How I learn machine learning

Nov 10 2022

“Almost all advice is contextual, yet it is rarely delivered with any context”, writes Justin in this post of things he’s learned in 20 years as a developer.

The context for the advice I’m about to share is: I started without an engineering background and through hard work and a lot of luck became a machine learning engineer.

My overarching goal as an MLE is to continuously work towards designing and deploying well-designed, and transparent machine learning systems and to learn the best software engineering practices to do so.

The best engineers I know that do this well are constantly asking questions and learning, and this is a goal I have for myself in my career, as well. It’s important for me to understand the machine learning stack end to end, and I’ve felt most valuable and fulfilled in roles where I can contribute to both modeling and infrastructure. The way I do this best is by thinking in patterns. I am also (painfully) realizing that most machine learning work, at its core, is software engineering fundamentals and gruntwork.

So, as always, take this blog post mostly as advice to my past self that may or may not work for you based on your goals.

As a machine learning engineer, staying up-to-date with my field is an absolute nightmare.

On the one hand, there is the explosive rise of deep learning, transformers, and text-to-image models that are pushing the rest of the field forward. As a result of these new ways of working with data for machine learning, new ways of thinking about and storing data for these models, such as vector databases, have also grown over the past five yeas.

On the infrastructure side, the proliferation of machine learning across and within companies has led to the rise of MLOps, an ML-adjacent discipline that tries to wrangle data-centric workflows into streamlined production scopes of work.

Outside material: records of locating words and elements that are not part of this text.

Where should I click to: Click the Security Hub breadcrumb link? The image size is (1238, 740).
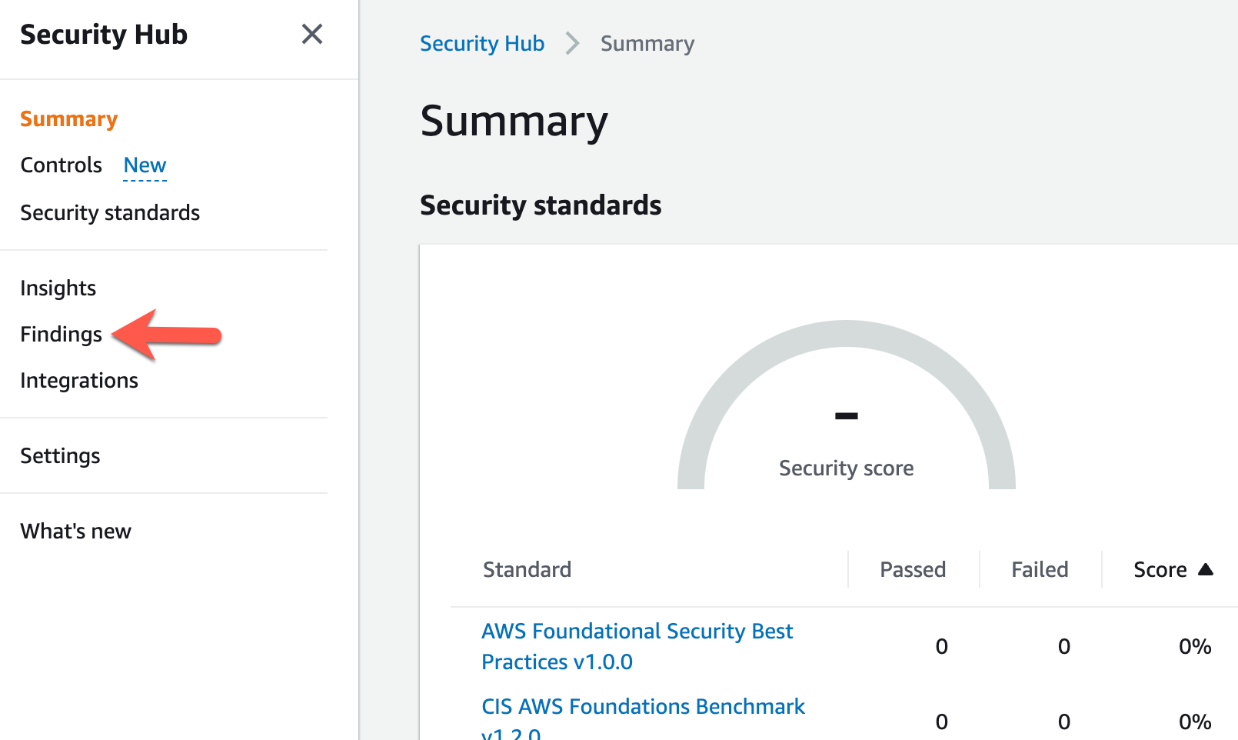pos(482,44)
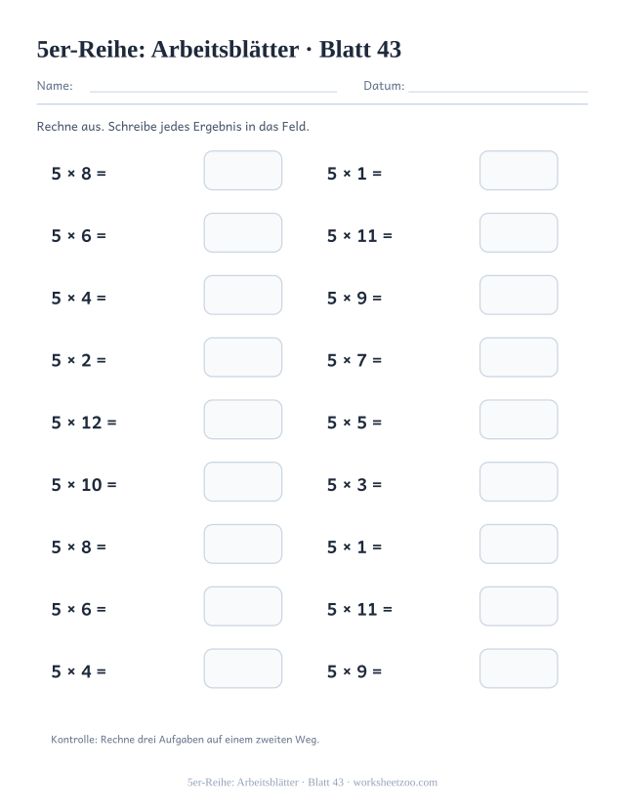Image resolution: width=625 pixels, height=809 pixels.
Task: Click the answer box for 5 × 3
Action: (x=519, y=482)
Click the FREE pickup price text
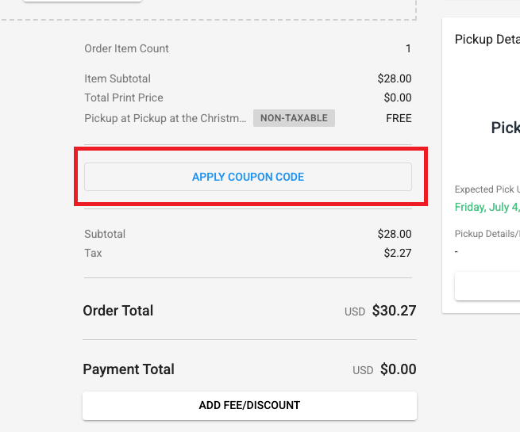Image resolution: width=520 pixels, height=432 pixels. point(399,118)
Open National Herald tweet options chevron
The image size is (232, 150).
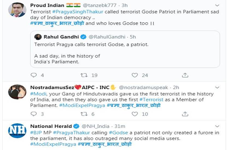217,126
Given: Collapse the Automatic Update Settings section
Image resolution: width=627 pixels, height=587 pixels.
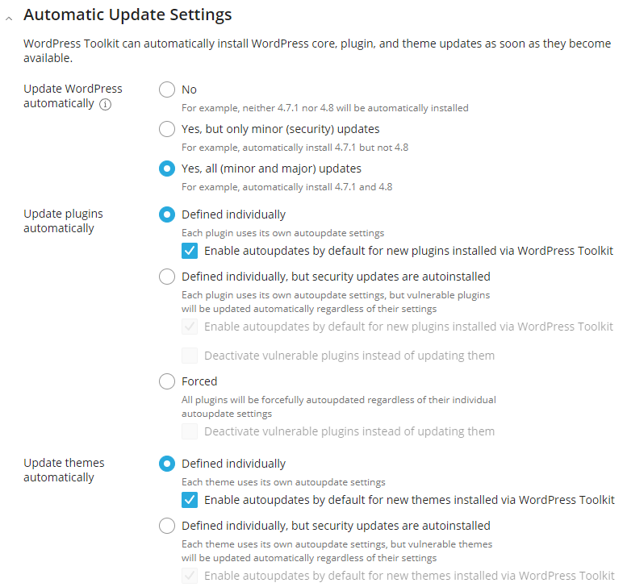Looking at the screenshot, I should [9, 18].
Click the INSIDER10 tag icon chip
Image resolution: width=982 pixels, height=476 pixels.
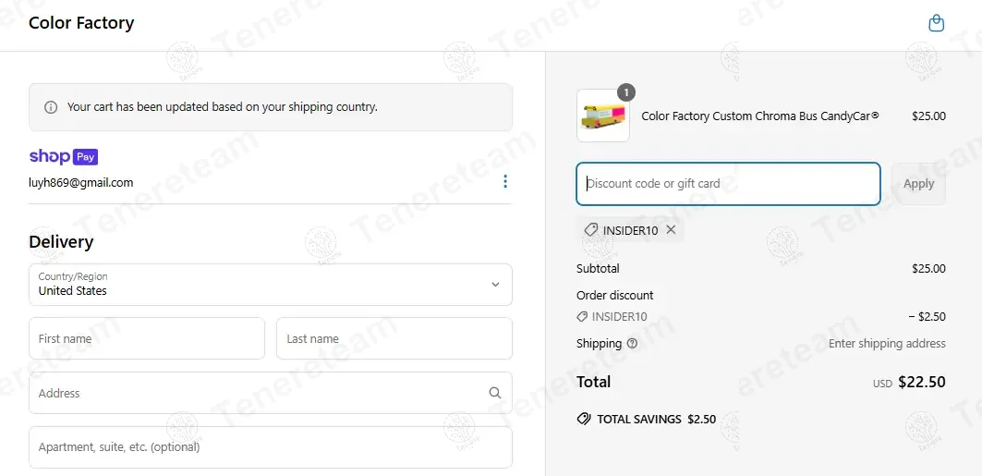[x=591, y=230]
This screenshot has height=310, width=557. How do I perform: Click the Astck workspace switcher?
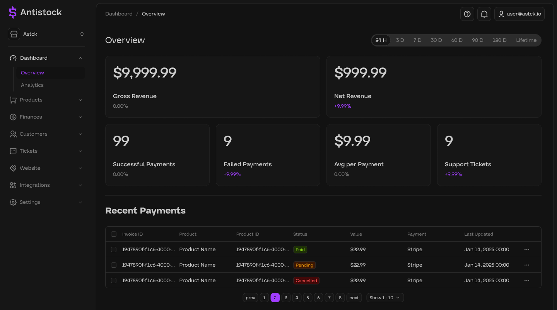[x=46, y=34]
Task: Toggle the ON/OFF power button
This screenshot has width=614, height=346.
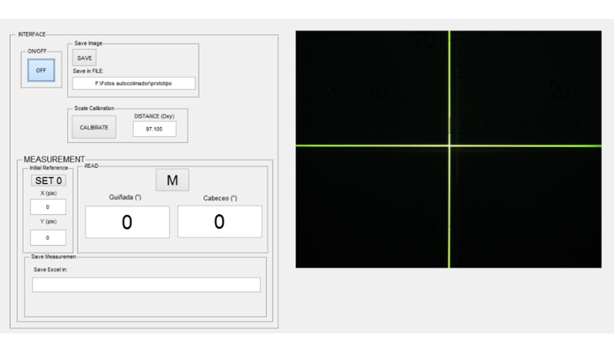Action: [x=41, y=70]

Then, there is modern data stack, data mesh, and now, data contracts.

Underneath all of this is a foundational bouquet of cloud-based services catering to all kinds of machine learning workflows across multiple cloud providers.

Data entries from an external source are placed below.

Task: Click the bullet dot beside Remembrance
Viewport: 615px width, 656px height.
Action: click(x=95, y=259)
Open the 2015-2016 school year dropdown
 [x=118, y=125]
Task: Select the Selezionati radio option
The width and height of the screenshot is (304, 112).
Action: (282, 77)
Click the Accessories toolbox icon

So, just to summarize, all you have to know as an MLE is:

computer science fundamentals: data structures, algorithms, object-oriented programming
an in-depth understanding of production engineering best practices: monitoring, alerting, unit testing, version control, latency, throughput, scale
fundamentals of machine learning and statistics: traditional models, sampling, A/B testing
an informed opinion about all the currently popular trends in a machine learning stack so you can select from them (RIP Lambda architecture)
an understanding of the developments in the field you specialize in (medical AI, recommendations, search, ML for security, each of which are formulated as different problems and have their own context and vocabulary)
YAML

Learn the basics

When I first started making sense of this landscape, this learning task felt insurmountable. So, I did what I always do, which was to stress-buy books and hope I learn through osmosis.

I bought a lot (a LOT) of different books across a lot of different disciplines and also started very widely reading academic literature. (the stack on the left is the ones I’m done with, my stacks overflow)

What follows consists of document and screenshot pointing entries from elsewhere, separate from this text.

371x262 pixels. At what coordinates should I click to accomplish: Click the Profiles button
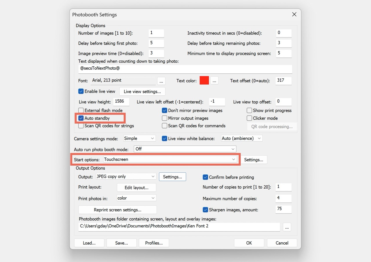click(154, 243)
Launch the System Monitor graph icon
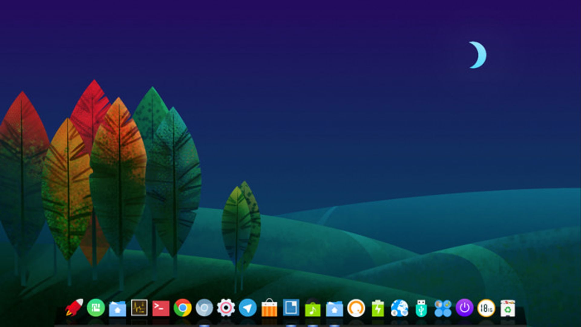Screen dimensions: 581x327 (x=139, y=308)
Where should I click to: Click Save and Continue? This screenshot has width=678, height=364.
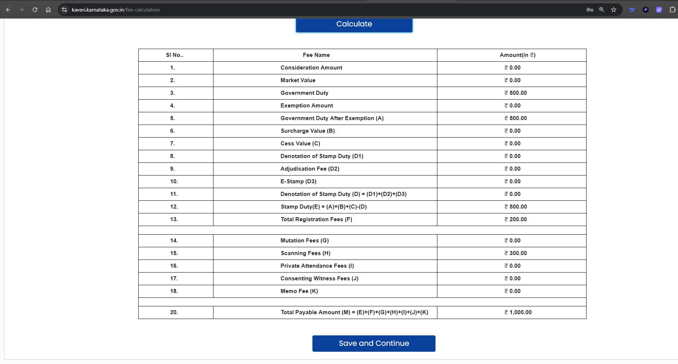point(373,343)
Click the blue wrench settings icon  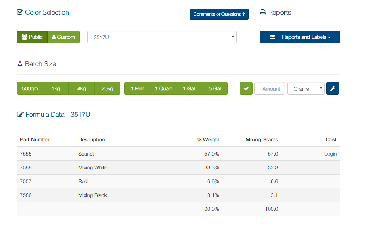(333, 88)
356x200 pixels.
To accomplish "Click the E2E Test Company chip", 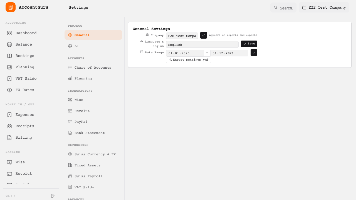I will [324, 8].
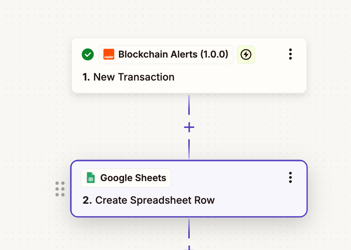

But as soon as I finished one book, a new one came out. As soon as I read one paper, there was another one that beat SOTA. New frameworks rise and fall every day. Pip updates happen every day. It seemed like a never-ending uphill slog.

One day, I stood looking at the pile of books and papers in dismay, and my husband, Dan, walked by, sipping his coffee.

“I have to learn ALL of this,” I wailed.

“It’s not so bad,” he said. “You know why? Because all of these books are not distinctly unique in their contents. For example, once you learn OOP in Python, you’re going to have a much easier time learning it in Java and now you can throw away half the book. And once you know Java, you’re already 70% of the way to Scala (except the weird monad-y parts, but don’t touch those). And so on.”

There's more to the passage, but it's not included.